In order to face up to this policy of gestation of fascism in our country, we must resort to history and how the peoples of the world in the past defeated this policy. And in this analysis we see that the only possible way is not to be afraid, and to promote a broad mobilization of the working class and the most impoverished sectors of the population, combined with the mobilization of all sectors that intend to combat this policy, especially artists and intellectuals, to fight against the military coup and defeat it at his birth.

And for its implementation, another measure is fundamental, the articulation of alternatives that seek to regroup the left, but not with the objective of reissuing class conciliation.

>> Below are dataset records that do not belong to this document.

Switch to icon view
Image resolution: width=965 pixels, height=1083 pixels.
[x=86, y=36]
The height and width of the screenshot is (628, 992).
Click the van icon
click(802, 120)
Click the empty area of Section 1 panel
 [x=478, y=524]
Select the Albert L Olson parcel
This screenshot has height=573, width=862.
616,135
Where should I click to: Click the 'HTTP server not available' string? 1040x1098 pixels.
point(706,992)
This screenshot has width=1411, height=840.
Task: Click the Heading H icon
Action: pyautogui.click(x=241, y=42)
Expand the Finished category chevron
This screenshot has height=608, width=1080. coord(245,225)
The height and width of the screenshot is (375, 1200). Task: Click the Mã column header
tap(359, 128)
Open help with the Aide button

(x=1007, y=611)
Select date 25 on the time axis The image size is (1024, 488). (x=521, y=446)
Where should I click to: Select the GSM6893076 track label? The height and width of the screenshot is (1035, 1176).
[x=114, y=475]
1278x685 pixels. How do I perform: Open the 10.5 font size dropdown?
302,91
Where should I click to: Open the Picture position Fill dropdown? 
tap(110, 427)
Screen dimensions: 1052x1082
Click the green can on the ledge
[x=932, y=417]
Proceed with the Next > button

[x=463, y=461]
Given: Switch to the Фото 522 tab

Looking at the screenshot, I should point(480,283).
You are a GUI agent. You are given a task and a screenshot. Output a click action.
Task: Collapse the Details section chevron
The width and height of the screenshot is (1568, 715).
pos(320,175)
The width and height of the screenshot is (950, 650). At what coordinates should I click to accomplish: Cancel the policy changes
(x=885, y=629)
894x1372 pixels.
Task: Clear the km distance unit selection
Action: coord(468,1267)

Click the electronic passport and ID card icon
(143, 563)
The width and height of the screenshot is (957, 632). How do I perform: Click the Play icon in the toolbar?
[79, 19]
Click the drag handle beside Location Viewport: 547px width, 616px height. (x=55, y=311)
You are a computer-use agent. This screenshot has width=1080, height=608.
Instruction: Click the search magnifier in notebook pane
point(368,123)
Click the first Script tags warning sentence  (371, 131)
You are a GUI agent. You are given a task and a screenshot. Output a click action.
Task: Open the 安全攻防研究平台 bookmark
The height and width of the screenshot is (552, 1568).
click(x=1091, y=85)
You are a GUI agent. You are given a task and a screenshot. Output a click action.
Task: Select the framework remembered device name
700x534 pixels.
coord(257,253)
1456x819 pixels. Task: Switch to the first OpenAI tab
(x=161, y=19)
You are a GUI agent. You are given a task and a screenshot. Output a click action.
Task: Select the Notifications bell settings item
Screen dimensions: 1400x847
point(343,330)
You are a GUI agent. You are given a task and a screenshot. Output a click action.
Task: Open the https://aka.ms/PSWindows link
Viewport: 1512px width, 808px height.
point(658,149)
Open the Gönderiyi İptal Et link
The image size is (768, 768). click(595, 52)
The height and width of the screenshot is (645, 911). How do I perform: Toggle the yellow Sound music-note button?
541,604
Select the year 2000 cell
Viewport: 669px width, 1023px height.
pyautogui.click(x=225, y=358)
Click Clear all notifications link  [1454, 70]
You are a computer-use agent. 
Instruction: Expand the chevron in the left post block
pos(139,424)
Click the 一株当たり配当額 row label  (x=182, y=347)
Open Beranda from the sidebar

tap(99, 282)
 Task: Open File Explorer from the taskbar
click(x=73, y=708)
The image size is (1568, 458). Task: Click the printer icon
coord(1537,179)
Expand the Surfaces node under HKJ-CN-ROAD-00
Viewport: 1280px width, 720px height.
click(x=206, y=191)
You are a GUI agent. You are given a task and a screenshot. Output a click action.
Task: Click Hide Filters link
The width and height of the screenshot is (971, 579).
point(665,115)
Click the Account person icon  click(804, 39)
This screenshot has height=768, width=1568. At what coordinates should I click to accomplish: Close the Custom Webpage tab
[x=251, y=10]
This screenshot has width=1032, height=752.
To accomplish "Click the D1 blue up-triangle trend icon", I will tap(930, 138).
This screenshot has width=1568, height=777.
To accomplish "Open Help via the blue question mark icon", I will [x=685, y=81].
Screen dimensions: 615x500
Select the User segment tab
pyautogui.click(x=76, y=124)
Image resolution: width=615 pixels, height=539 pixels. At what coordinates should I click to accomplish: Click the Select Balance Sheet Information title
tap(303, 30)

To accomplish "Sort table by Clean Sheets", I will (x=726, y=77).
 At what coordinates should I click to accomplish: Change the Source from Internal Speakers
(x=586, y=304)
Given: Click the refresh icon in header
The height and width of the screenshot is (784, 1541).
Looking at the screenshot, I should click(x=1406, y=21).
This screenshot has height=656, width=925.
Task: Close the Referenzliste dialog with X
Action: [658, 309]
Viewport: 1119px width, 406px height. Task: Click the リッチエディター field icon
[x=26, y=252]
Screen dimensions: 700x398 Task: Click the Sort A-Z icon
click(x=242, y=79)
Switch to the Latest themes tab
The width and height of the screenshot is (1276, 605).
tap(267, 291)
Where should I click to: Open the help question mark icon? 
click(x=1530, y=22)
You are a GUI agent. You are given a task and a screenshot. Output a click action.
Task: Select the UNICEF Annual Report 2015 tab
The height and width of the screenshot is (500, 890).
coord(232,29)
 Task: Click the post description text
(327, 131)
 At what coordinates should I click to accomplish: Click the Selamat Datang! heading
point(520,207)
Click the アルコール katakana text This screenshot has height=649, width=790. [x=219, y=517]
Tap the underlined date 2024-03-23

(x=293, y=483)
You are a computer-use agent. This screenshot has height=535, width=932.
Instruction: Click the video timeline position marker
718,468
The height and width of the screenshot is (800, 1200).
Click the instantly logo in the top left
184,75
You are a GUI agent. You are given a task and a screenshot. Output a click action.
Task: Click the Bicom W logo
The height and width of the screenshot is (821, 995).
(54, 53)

The current left-wing parties do not want any profound change, but only to return to government to keep the same ruling classes in power.

It is necessary to create an alternative that can promote a ruthless struggle against opportunism of all kinds and that has moral credit with the working class to be heard and respected.

In this sense, about a year ago several social movements took the initiative of creating the Popular Unity for Socialism – UP. It is a left-wing party that is born in this scenario of confrontation and radicalization and proposes to be one of the unifying poles for new forces that allow us to move forward. We can and must create the conditions to win, and for this, the need to develop even more boldly, a movement from below in the favelas, occupations, working-class neighbourhoods, schools and universities, work places and factories, carrying the message of hope, with humility, self-confidence and combativeness.

Leonardo Péricles

Leonardo Péricles is a Brazilian black activist, president of the Popular Unity for Socialism (UP) and member of the national steering committee of the Movimento de Luta nos Bairros, Vilas e Favelas (MLB). MLB is a national social movement formed by thousands of homeless families.